* **Text**

October 26, 2017

For the eighth consecutive year, 56-year-old St. Louis native Monica Bates made her yearly pilgrimage to her alma mater, the University of Missouri. As always, she played her piccolo as part of the Marching Mizzou Alumni Band before the homecoming football game. But this year marks a new beginning. This is the first year she marched without pain.

“Each year it got harder and harder because of my knee,” said Bates. “I knew I was overdoing it, but I wanted to be there so badly. I wore a big knee brace to make it through the day. But even with the brace, I knew I’d be in so much pain for days afterward that I would barely be able to walk.”

Bates suffered with chronic knee pain for years because of a combination of normal wear and tear and a fall that injured her patella, or knee cap. She sought treatment from a wide variety of medical specialists, but found no relief.

“They would tell me, one by one, that my only option was to have a complete knee replacement,” said Bates. “But then they would tell me that I was too young and too active for that option. I felt like all hope was lost. I would have to be sad and bent over and limping the rest of my life.”

James Stannard, MD, medical director of the Missouri Orthopaedic Institute and the Hansjörg Wyss Distinguished Chair of Orthopaedic Surgery at the MU School of Medicine, agreed that an artificial joint replacement was not her best option.

James Stannard, MD
James Stannard, MD

“For patients like Monica, who was 54 years old and trying to maintain a high level of activity when she first came to me, it’s tough to recommend an artificial joint replacement knowing they wear out over time,” said Stannard. “Artificial joints may last 10 to 15 years or less in active patients, which meant she would need a revision when she was between 64 and 69 years old. She would also have to radically change her active lifestyle if she chose a traditional knee replacement, and we knew that wasn’t something she was willing to do.”

Instead, Stannard recommended Bates be treated at the Mizzou Biojoint® Center. Orthopaedic surgeons at the Missouri Orthopaedic Institute’s Biojoint® Center use donated tissue and bone to repair knees, hips and other joints. The key to making this type of biologic repair possible was their discovery of a better way to preserve donated tissue.

Stannard, along with James Cook, PhD, DVM, director of the Orthopaedic Research Division at MU Health Care, led a team of researchers at MU Health Care’s Missouri Orthopaedic Institute that developed a new bone and cartilage preservation system.

James Cook, PhD, DVM
James Cook, PhD, DVM

“It took us more than five years of rigorous scientific research to find and patent a new way to preserve donor tissue,” said Cook. “The traditional preservation system gave us 20 days at most to implant donated cartilage. With our new preservation system, called the Missouri Osteochondral Preservation Systemsm, we have about 56 days. That extra time allows us to use more donated tissue for more joint repairs.”

Stannard rebuilt Bates’ knee using donor cartilage, a donor meniscus and a donor knee cap all preserved with the new method. After surgery, Bates underwent a year-long physical therapy program to ensure the grafts had time to heal.

* **Source information**
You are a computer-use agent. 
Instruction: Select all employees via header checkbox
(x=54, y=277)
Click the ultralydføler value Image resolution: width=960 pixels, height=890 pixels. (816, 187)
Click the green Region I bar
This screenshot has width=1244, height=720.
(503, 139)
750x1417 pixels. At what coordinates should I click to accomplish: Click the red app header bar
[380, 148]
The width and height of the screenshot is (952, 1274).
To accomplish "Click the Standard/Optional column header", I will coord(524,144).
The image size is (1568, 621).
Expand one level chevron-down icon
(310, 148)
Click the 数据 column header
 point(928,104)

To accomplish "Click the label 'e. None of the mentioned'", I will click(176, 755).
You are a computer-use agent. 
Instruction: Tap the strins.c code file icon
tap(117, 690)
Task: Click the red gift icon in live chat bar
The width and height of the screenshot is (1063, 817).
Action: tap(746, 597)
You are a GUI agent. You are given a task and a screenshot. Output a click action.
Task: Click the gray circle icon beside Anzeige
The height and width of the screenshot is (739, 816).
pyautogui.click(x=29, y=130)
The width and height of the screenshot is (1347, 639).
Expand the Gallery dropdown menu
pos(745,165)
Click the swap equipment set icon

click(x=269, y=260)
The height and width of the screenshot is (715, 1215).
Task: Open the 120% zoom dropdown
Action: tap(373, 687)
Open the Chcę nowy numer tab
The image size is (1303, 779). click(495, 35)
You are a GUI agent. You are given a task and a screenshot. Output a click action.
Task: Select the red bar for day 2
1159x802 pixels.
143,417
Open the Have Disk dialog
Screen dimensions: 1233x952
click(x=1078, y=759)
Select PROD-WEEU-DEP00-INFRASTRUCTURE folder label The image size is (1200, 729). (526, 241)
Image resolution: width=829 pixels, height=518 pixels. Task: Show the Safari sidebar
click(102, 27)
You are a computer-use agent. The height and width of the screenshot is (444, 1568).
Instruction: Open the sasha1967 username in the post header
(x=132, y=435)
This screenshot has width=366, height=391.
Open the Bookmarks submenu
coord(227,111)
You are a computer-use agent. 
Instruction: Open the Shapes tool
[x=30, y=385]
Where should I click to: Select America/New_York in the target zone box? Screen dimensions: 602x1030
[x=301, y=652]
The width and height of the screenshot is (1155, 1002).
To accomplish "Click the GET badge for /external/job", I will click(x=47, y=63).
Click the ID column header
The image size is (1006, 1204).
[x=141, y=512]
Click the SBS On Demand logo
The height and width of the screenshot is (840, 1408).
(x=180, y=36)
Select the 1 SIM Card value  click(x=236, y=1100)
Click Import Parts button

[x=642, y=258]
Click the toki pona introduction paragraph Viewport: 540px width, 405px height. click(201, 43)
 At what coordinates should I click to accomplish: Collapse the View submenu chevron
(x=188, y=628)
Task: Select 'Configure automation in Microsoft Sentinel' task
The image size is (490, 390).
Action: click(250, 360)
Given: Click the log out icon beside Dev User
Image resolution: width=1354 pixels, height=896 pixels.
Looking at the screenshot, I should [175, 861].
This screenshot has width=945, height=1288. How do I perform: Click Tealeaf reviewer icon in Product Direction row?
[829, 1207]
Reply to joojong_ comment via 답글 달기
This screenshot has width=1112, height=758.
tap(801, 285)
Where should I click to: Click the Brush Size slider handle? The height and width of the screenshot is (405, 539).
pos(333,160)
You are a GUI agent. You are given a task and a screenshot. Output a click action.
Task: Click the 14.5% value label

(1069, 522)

* **About this task**
In the article about Monica Bates's knee, why did Stannard consider an artificial joint replacement a poor option for her? Answer in one to three sentences.

* **Exercise result**
Artificial joints wear out over time and may last only 10 to 15 years or less in active patients, so she would have needed a revision between ages 64 and 69. A traditional knee replacement would also have forced her to radically change her active lifestyle, which she was not willing to do.